I wince as I drag my battered, stiffening body up the first stretch of stairs, past the downstairs loo, the bedroom that Zoe and Jake share, and the bathroom. The centrepiece of our flat is a large rectangular obstruction that looks as if it might have been sculpted by Rachel Whiteread. Inside this white-walled blockage is the house’s original staircase that now leads to flats 12B and 12C. It annoys me that there is a big box containing someone else’s stairs inside my home, one that eats up half the space and means I keep having to turn corners. When we first moved here, I kept leaping to my feet as I heard what sounded like a stampede of buffaloes on the landing. I soon realised it was the sound of our neighbours’ footsteps as they went in and out, that the thudding wasn’t coming from inside my new home-it only sounded as if it was.

As I limp past the kitchen, I hear screams from the road. The children are awake. Poor Nick; he would never suspect that I rushed inside to avoid having to deal with the mayhem I knew was coming. I turn another corner. Nick’s and my bedroom is a few steps up on the left. It is so small that, if I stood in the doorway and allowed myself to fall forward, I would land on the bed. The idea appeals to me, but I keep going until I get to the lounge, because that’s the only room that has a view of the street, and I want to check that Nick is holding his own against the combined forces of Zoe and Jake.

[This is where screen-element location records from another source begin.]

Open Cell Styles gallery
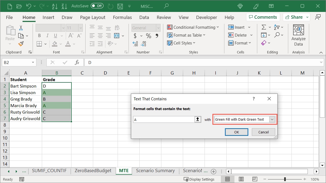 181,43
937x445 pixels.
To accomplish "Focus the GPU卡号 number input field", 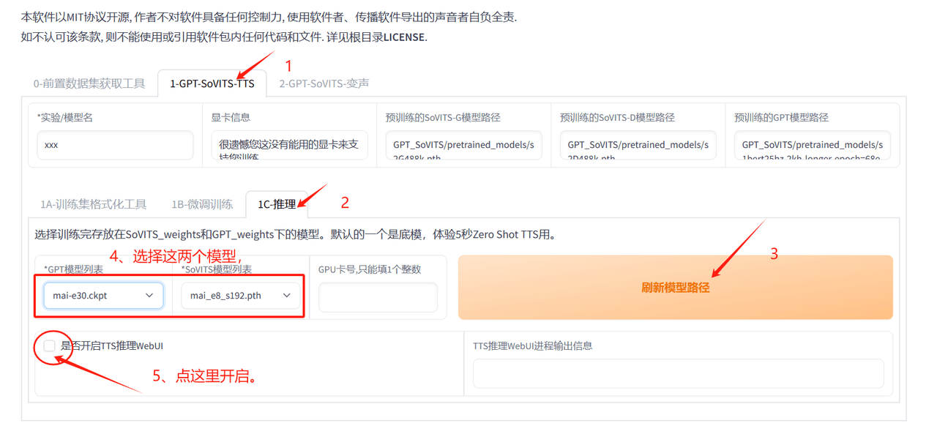I will click(x=378, y=295).
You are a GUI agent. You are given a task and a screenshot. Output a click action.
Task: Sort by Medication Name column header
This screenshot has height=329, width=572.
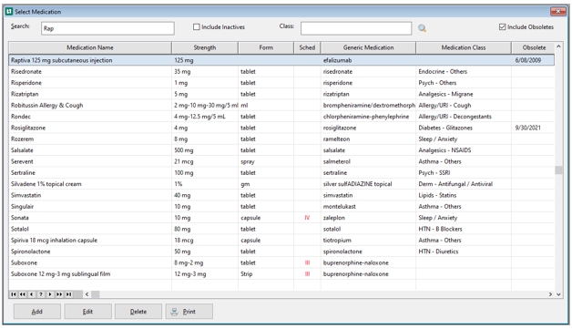[x=90, y=47]
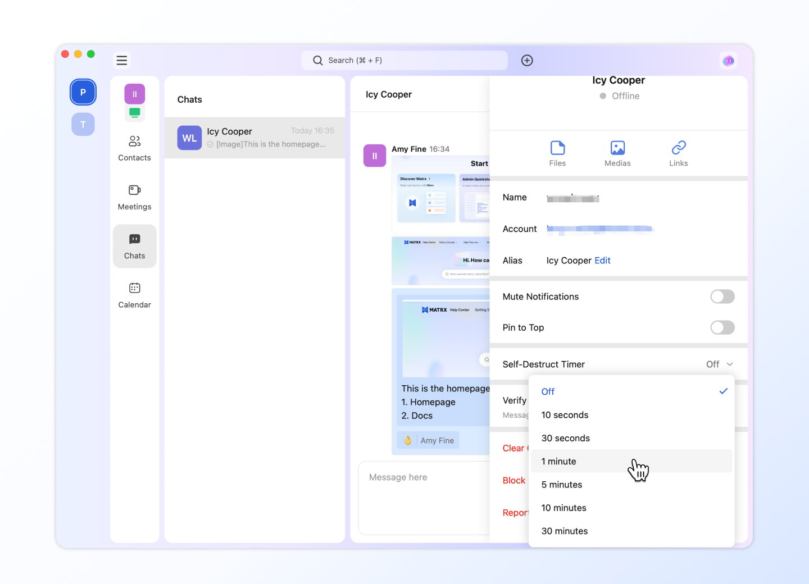The image size is (809, 584).
Task: Open the Links icon in profile panel
Action: click(x=678, y=153)
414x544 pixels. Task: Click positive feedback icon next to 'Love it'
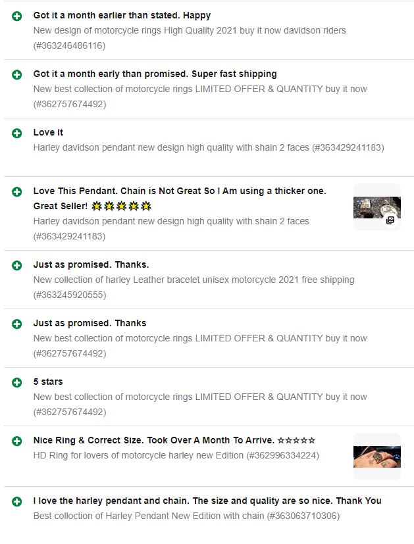click(x=16, y=134)
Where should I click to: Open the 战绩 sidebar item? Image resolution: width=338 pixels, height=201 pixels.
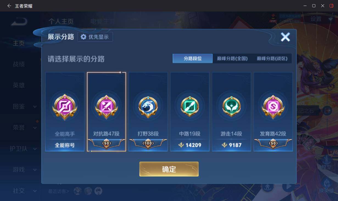tap(19, 64)
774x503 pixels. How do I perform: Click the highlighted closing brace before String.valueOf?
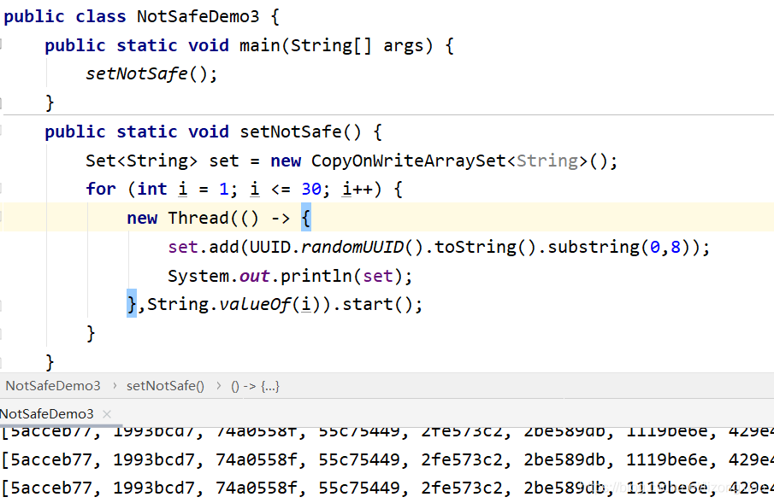132,304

Tutting at the browning banana skin that perches like an octopus on the arm of the sofa, I walk over to the lounge window. Nick is on his knees on the pavement with a wailing Zoe tucked under one arm. Jake is lying in the road-in the gutter, to be precise-red in the face, screaming. Nick tries to scoop him up, fails, and nearly drops Zoe, who screams, ‘Dadd-ee! You nearly dropped m-ee!’ She has recently learned how to state the obvious and likes to get plenty of practice.

Our neighbours Fergus and Nancy choose this moment to pull up in their shiny red two-seater Mercedes. Roof down, of course. Fergus and Nancy own the whole of number 10 Monk Barn Avenue in its original form. When they pull up in their sports car after a hard day’s work, they can go straight inside, pour themselves a glass of wine and relax. Nick and I find this incredible.

I open the lounge window to let some air in, put the phone back in its holder, and turn off the TV. The best way to stop my wounded skin from stiffening is to keep moving-this is what I tell myself as I quickly repair the lounge: cushions back on the sofa, TV guide back on the coffee table, Nick’s jacket to the wardrobe, race down to the kitchen with the banana skin. If I ever leave Nick for another man, I’m going to make sure it’s someone tidy.

Back in the lounge-our only large room-I unpack the nursery bags, sorting things into the usual five piles: empty milk bottles and juice cups, dirty clothes, correspondence that needs attention, junk that can be binned, and artwork that must be admired. The children are still howling. I hear Nick trying, as tactfully as possible, to fend off Fergus and Nancy, who always want to stop for a chat. He says, ‘Sorry, I’d better…’ Jake’s yelping drowns out the rest of his words.

Nancy says, ‘Oh dear. Poor you.’ She might be addressing Nick or either of the children. She and Fergus often look anxious when they see us struggling with Zoe and Jake. Now they probably think something terrible has happened at nursery-a rabid dog on the loose, perhaps. They’d be horrified if I told them this was normal, that tantrums on this scale are a twice-daily occurrence.